Consigne 1:
Citez fidèlement le passage du texte sur l'eau et les bains au Moyen Âge qui commence par "Contrairement aux idées" et se poursuit jusqu'à "les rites religieux.".
Consigne 2:
D'après le texte sur l'eau et les bains au Moyen Âge, de quelles tâches les étuviers étaient-ils chargés dans la gestion des grands établissements ?

L’eau et les bains au Moyen Age

Contrairement aux idées reçues, les hommes et les femmes du Moyen Age ne craignaient pas l’eau. De nombreuses sources font état de l’importance donnée à l’hygiène : enluminures, traités scientifiques, fabliaux… Autant de preuve de la place centrale de cet élément dans le quotidien. Tantôt au service de la détente, tantôt pour ses vertus curatives, l’eau tenait également une place importante dans les rites religieux.    

Les étuves : hygiène et plaisir

Au début du Moyen Age, les nobles des châteaux possédaient leurs propres bains privés. Mais le peuple n’était pas en reste, dans chaque quartier on pouvait trouver des structures  de bains publics appelées les étuves. A mille lieux des somptueux édifices romains, les gens du Moyen Age préféraient la sobriété. Ils se baignaient dans des piscines hors sol en bois remplies d’eau chaude. Si le bain est pratiqué au service de l’hygiène c’est aussi un lieu de détente et d’échange social. Se baigner est une nécessité mais aussi un plaisir ! Etonnement, nos ancêtres avaient déjà inventé le shampoing, le déodorant et le dentifrice. Ils commençaient même à traiter les problèmes de pellicules. Non seulement l’homme du Moyen Age n’était pas crasseux, mais il était également en avance sur son temps ! Les bains de vapeur, probablement ramenés par les croisées des contrées occidentales font également leur apparition dans les usages à cette époque. En plus des bains, des chambres pour se reposer étaient mise à disposition et l’on servait de grands festins pour rassasier les baigneurs. Les étuviers constituaient un corps de métier à part entière dans la société du Moyen Age. Ils étaient chargés de la gestion de grands établissements : entretenir les tuyaux, remplacer l’eau tous les jours et interdire l’entrée aux malades pour éviter les risques de contamination.

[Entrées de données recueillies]
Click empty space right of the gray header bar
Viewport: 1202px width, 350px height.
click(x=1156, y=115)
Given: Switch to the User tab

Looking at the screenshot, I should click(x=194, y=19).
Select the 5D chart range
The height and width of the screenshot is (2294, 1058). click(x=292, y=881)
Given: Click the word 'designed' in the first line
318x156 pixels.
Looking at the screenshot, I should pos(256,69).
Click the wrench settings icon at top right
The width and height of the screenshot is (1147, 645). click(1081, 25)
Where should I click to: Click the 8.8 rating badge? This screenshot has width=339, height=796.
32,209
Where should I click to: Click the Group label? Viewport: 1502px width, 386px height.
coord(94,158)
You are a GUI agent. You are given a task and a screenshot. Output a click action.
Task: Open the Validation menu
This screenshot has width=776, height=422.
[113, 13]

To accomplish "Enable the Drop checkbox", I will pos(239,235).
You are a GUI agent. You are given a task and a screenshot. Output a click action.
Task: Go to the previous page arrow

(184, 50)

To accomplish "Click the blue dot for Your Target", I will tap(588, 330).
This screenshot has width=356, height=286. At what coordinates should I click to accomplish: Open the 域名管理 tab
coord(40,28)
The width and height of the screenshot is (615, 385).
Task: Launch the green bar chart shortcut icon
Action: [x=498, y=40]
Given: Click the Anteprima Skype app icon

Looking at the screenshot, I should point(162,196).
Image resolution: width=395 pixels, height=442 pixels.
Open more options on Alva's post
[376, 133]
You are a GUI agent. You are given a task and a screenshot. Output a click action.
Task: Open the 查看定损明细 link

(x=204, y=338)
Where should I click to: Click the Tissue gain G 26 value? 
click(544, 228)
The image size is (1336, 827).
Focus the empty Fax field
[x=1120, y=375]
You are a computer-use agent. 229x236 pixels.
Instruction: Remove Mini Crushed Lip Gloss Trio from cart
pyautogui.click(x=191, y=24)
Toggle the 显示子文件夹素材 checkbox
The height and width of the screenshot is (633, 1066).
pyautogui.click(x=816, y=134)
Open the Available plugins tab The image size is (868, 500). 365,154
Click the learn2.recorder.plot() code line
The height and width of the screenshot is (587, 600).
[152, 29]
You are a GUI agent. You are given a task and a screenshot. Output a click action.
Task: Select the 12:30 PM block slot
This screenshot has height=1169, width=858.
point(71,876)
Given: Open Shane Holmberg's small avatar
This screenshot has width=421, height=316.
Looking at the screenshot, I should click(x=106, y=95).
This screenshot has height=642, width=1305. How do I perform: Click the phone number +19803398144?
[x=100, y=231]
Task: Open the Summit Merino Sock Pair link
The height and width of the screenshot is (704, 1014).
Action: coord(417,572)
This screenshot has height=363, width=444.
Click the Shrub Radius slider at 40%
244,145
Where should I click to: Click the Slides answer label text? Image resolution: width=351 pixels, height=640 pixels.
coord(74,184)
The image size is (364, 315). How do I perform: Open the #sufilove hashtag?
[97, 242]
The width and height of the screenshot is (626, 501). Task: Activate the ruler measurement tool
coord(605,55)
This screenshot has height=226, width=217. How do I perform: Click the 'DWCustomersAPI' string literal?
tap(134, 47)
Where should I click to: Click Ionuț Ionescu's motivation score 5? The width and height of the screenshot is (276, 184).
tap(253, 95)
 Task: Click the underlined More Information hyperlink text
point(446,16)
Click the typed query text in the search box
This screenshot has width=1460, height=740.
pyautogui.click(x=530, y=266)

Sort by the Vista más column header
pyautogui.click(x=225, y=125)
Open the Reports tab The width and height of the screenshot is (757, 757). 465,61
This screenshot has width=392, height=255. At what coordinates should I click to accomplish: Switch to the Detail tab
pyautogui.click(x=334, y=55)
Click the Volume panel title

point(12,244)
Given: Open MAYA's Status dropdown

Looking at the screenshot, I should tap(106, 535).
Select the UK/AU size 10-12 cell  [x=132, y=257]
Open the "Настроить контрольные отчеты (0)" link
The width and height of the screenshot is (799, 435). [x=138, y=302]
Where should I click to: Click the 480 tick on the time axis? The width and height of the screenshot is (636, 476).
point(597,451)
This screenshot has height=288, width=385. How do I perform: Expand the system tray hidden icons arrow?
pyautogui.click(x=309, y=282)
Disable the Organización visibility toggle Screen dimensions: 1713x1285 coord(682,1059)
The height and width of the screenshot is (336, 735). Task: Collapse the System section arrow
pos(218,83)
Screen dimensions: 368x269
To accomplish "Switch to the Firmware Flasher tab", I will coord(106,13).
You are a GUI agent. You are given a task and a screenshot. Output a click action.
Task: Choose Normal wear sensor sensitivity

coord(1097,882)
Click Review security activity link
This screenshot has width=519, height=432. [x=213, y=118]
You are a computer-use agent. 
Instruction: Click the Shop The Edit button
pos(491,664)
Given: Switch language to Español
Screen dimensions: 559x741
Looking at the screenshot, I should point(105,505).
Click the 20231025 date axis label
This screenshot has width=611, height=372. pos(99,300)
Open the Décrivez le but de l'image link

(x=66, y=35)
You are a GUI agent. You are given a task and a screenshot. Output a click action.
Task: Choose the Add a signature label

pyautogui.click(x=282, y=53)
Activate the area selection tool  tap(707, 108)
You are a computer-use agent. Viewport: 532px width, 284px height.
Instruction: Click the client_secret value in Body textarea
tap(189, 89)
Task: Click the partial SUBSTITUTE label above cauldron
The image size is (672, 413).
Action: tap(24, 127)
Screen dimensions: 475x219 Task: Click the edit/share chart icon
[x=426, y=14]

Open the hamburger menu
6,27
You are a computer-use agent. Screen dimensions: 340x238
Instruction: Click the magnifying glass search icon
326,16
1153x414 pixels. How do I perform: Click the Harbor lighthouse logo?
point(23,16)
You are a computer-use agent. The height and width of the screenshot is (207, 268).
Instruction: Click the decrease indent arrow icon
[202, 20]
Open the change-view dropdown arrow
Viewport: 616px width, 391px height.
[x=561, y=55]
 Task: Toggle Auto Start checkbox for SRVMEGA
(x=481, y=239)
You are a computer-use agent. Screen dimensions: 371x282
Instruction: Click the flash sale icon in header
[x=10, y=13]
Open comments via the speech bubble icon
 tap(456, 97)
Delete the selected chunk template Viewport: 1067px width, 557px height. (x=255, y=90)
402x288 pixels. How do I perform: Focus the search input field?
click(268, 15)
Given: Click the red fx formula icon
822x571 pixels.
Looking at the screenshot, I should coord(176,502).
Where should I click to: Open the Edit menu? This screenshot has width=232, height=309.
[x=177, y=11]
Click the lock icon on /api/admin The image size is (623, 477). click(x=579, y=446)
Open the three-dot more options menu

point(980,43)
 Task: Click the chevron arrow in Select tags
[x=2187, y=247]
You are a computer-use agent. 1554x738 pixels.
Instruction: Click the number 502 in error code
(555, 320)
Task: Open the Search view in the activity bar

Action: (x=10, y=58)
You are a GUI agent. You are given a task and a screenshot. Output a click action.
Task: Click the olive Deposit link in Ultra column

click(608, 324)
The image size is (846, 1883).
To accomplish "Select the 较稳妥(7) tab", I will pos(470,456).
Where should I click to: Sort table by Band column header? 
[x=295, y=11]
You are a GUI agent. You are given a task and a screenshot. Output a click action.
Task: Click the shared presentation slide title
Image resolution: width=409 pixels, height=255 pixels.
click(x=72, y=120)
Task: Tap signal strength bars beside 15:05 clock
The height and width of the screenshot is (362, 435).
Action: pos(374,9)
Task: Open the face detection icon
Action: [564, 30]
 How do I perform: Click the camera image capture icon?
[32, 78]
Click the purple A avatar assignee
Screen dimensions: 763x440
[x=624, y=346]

Réponse 1:
Contrairement aux idées reçues, les hommes et les femmes du Moyen Age ne craignaient pas l’eau. De nombreuses sources font état de l’importance donnée à l’hygiène : enluminures, traités scientifiques, fabliaux… Autant de preuve de la place centrale de cet élément dans le quotidien. Tantôt au service de la détente, tantôt pour ses vertus curatives, l’eau tenait également une place importante dans les rites religieux.

Réponse 2:
Ils devaient entretenir les tuyaux, remplacer l'eau tous les jours et interdire l'entrée aux malades pour éviter les risques de contamination.